O pró-reitor de Pesquisa e Pós-graduação da UFG, Felipe Terra, iniciou sua fala lembrando que aos 17 anos, quando ingressou na universidade para cursar sua graduação, foi especialmente incentivado por um professor do ensino médio que lhes apresentou o projeto Genoma. "É uma honra que hoje, 20 anos depois, eu esteja aqui exercendo essa função destacando o papel da ciência e especificamente da biologia molecular que vem deixando suas marcas no mundo. O professor lembrou ainda que a UFG conta hoje com 63 cursos de pós-graduação, sendo 13 deles de grande destaque, e que vem crescendo a cada dia na qualidade e impacto na produção acadêmica.

════════════════

--- INSTRUÇÕES ---
(A) As afirmações abaixo estão de acordo com o texto sobre o pró-reitor da UFG? Responda sim ou não a cada uma e cite as palavras do texto que decidem.
(i) Felipe Terra ingressou na universidade aos 17 anos.
(ii) Todos os cursos de pós-graduação da UFG são de grande destaque.
(iii) Quem incentivou Felipe Terra foi um professor universitário.
(B) Segundo o texto sobre o pró-reitor da UFG, que projeto o professor do ensino médio apresentou?
(C) Reproduza do texto sobre o pró-reitor da UFG tudo desde "O pró-reitor de" até "na produção acadêmica.".

--- AMOSTRAS DE DADOS ---
════════════════

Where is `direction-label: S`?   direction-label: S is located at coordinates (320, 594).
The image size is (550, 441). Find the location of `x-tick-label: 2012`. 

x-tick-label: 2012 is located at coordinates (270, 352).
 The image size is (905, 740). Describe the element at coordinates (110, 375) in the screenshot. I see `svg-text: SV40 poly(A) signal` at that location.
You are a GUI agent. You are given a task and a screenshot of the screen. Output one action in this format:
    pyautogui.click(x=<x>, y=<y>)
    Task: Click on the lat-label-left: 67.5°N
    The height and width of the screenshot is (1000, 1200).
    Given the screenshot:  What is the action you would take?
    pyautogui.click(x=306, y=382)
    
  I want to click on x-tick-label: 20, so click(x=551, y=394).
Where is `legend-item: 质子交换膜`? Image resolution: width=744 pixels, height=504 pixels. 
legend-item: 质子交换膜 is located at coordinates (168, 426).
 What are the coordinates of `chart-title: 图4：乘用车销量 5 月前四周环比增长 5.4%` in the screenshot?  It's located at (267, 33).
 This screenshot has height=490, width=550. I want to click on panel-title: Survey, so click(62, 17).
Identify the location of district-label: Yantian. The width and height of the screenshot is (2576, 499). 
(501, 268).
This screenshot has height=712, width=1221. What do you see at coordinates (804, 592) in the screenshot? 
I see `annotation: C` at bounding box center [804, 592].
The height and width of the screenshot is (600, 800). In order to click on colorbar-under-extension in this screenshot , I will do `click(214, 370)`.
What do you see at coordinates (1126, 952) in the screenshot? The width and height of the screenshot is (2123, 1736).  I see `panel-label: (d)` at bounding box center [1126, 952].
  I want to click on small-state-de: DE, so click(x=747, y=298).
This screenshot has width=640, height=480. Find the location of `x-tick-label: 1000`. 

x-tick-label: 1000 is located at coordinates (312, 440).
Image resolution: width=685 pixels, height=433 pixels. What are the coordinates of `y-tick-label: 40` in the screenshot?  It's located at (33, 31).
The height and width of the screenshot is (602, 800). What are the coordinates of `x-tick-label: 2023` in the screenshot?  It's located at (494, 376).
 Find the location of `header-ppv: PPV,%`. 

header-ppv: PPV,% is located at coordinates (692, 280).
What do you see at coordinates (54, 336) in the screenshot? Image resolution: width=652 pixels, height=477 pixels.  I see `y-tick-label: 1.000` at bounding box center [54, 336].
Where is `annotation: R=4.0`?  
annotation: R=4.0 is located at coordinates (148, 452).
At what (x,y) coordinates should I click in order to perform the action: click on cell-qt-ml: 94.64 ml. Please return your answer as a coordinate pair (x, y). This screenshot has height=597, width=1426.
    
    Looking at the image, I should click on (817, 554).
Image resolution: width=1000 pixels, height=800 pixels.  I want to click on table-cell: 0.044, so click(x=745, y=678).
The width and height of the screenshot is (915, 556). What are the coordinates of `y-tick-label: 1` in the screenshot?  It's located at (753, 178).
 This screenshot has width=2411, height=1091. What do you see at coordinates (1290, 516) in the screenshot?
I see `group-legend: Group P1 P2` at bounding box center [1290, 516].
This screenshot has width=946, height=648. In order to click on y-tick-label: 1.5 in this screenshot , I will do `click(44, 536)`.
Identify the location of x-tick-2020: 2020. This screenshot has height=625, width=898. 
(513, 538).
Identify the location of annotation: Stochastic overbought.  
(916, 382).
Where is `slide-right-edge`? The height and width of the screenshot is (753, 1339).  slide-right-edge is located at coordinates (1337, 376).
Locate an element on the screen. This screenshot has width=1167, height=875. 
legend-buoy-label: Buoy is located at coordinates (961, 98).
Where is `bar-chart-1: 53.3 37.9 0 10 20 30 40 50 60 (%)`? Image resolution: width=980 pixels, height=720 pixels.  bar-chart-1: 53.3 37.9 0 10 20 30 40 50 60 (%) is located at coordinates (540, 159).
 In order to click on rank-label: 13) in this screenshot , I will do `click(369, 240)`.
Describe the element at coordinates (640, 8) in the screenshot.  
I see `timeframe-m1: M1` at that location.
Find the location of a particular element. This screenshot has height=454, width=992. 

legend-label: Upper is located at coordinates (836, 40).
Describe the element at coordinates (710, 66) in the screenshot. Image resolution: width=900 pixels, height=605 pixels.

════════════════

--- RESULTADOS POR TAREFA ---
(A)
(i) Sim: "aos 17 anos, quando ingressou na universidade para cursar sua graduação".
(ii) Não: "63 cursos de pós-graduação, sendo 13 deles de grande destaque".
(iii) Não: "foi especialmente incentivado por um professor do ensino médio".

(B) O projeto Genoma.

(C)
O pró-reitor de Pesquisa e Pós-graduação da UFG, Felipe Terra, iniciou sua fala lembrando que aos 17 anos, quando ingressou na universidade para cursar sua graduação, foi especialmente incentivado por um professor do ensino médio que lhes apresentou o projeto Genoma. "É uma honra que hoje, 20 anos depois, eu esteja aqui exercendo essa função destacando o papel da ciência e especificamente da biologia molecular que vem deixando suas marcas no mundo. O professor lembrou ainda que a UFG conta hoje com 63 cursos de pós-graduação, sendo 13 deles de grande destaque, e que vem crescendo a cada dia na qualidade e impacto na produção acadêmica.